(Records contained in a dataset)
++++++++++++++++++++
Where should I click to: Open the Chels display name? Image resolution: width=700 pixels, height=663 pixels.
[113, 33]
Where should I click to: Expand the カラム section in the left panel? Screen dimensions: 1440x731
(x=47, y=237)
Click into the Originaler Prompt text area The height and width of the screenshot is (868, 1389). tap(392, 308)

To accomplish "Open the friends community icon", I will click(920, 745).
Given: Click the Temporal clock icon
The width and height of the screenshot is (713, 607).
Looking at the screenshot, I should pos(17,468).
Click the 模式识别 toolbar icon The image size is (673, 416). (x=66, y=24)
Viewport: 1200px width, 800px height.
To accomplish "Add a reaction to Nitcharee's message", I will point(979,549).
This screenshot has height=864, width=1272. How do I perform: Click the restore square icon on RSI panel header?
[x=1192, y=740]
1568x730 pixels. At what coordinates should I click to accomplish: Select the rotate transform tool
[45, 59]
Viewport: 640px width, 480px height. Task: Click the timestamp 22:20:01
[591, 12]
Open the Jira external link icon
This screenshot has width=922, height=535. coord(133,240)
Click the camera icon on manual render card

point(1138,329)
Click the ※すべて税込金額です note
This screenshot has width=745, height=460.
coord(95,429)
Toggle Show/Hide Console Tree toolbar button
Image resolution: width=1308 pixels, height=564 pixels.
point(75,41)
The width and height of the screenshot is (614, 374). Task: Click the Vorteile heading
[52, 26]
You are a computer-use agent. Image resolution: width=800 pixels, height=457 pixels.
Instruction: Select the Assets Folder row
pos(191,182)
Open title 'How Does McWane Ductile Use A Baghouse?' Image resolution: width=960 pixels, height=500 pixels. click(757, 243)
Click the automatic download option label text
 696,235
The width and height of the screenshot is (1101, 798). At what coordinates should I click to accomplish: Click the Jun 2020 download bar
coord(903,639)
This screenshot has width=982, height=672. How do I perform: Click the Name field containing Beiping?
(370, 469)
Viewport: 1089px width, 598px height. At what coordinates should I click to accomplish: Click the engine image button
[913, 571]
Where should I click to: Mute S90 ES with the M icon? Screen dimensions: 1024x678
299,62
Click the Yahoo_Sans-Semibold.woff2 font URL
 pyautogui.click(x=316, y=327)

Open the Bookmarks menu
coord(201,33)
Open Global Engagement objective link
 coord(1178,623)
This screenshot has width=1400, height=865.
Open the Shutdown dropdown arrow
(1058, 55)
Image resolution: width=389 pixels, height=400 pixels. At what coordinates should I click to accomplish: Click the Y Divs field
++++++++++++++++++++
PROBLEM STATEMENT: Copy out, from the data above, each line where the string "will" is present.

WRITTEN ANSWER:
To accomplish "Open the friends community icon", I will click(920, 745).
To accomplish "Add a reaction to Nitcharee's message", I will point(979,549).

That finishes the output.